Rocketpool Rescue Node as a service

TL;DR: I propose a permanent “Rescue Node Service” for Rocket Pool users to fall back upon during pruning, (re)syncing or while fixing technical issues in general. I believe the advantage would greatly outweigh the community’s cost.


Some background:

Until recently, I was running Besu/Nimbus on my home Raspberry Pi-setup. Post-merge, this was disastrous - resulting in almost exclusively missed attestations for days straight. People with similar setups (but also high-powered systems) were also suffering from this.

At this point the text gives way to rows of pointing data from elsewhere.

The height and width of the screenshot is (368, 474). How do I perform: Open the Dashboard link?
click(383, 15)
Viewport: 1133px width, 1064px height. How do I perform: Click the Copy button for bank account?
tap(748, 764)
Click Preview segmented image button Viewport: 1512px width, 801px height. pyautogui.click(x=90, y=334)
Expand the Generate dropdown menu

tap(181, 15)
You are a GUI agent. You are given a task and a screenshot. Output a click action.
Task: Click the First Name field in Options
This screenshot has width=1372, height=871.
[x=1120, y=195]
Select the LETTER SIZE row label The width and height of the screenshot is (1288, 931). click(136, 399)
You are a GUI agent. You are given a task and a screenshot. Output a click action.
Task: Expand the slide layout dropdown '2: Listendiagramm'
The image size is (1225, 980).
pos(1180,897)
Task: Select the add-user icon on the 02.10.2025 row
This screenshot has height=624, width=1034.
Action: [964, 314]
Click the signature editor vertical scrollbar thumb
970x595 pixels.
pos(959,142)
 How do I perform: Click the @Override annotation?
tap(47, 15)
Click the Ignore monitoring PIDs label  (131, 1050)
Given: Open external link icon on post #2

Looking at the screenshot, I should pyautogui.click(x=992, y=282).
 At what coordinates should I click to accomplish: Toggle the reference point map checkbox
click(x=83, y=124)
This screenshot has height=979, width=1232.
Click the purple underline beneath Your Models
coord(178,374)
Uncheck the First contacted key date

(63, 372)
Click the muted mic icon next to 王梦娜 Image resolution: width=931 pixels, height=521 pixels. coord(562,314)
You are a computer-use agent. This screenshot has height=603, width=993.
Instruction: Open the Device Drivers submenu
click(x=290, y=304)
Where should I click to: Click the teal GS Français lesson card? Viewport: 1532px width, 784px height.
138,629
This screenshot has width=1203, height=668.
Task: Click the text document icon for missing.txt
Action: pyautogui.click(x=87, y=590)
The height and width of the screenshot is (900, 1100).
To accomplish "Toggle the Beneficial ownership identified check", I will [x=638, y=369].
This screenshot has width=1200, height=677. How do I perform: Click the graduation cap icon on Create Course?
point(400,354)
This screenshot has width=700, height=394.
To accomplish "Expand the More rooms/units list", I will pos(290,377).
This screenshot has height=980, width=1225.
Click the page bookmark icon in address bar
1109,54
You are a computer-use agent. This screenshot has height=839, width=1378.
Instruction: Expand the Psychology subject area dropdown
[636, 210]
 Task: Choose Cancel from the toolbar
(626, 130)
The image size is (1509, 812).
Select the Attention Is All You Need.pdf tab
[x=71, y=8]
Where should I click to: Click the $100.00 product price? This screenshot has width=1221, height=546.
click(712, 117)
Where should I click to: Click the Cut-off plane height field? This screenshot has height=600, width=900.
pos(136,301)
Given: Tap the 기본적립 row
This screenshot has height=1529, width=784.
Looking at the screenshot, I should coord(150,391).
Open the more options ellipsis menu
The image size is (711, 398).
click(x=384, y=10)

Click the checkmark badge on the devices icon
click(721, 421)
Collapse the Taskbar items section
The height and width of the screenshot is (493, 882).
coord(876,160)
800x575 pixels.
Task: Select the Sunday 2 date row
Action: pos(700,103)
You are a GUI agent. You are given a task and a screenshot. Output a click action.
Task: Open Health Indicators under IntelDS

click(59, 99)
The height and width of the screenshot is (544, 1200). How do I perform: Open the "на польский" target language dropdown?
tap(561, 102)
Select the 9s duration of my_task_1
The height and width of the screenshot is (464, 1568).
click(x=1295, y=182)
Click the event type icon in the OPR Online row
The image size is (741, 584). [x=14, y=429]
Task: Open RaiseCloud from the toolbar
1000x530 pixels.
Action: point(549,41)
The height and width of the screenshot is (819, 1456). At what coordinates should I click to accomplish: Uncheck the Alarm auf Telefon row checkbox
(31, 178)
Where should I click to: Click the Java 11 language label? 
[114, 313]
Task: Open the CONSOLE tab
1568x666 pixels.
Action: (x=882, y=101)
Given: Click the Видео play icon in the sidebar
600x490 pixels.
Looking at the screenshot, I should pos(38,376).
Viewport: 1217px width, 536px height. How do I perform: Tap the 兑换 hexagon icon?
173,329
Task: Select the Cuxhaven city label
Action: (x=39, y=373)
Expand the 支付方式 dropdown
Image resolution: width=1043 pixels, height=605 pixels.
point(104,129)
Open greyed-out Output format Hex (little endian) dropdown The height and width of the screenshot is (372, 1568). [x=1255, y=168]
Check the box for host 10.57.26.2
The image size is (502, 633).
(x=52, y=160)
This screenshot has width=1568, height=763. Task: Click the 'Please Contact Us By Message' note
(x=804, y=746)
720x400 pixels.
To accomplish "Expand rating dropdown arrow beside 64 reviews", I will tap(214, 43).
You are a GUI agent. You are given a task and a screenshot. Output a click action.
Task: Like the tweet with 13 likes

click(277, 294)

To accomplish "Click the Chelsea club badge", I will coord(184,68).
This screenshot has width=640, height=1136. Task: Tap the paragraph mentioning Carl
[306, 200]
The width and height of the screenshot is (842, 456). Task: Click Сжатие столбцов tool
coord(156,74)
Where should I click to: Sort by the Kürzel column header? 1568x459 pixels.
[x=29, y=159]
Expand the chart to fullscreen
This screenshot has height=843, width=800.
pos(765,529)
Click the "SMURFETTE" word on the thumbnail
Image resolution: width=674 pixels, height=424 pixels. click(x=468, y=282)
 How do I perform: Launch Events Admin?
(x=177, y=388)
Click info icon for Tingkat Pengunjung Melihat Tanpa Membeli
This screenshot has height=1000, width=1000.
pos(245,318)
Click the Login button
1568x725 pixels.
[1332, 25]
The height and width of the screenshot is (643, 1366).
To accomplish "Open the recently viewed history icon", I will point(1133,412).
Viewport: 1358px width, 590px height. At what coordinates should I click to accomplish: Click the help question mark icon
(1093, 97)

Luckily I was able to fall back on Poupas’ “Rescue Node” (paid by himself?), along with many other NO’s, while waiting for a Besu fix. Three weeks later, the situation is still troublesome and I’m switching back to Geth, while continuing to fall back on the rescue node.

This led me to the idea that such a setup could prove to be a very valuable community asset:
it would be available for large-scale or individual technical issues, but could also serve as a temporary fallback during pruning/resync for NO’s that don’t have a fallback setup.

Ideally, this setup would be funded by the community. I think the overall return of otherwise missed attestations & proposals would definitely cover the cost. Additionally, it might even convince new NO’s (profile: home-staker without fallback HW) to join Rocketpool as they have an extra option to minimize downtime and increase returns.

Self-service URL’s and time constraint seem helpful.

Variations/requirements are possible: e.g. client combos, part of SP (or not), no incurred penalties, NO for X time, …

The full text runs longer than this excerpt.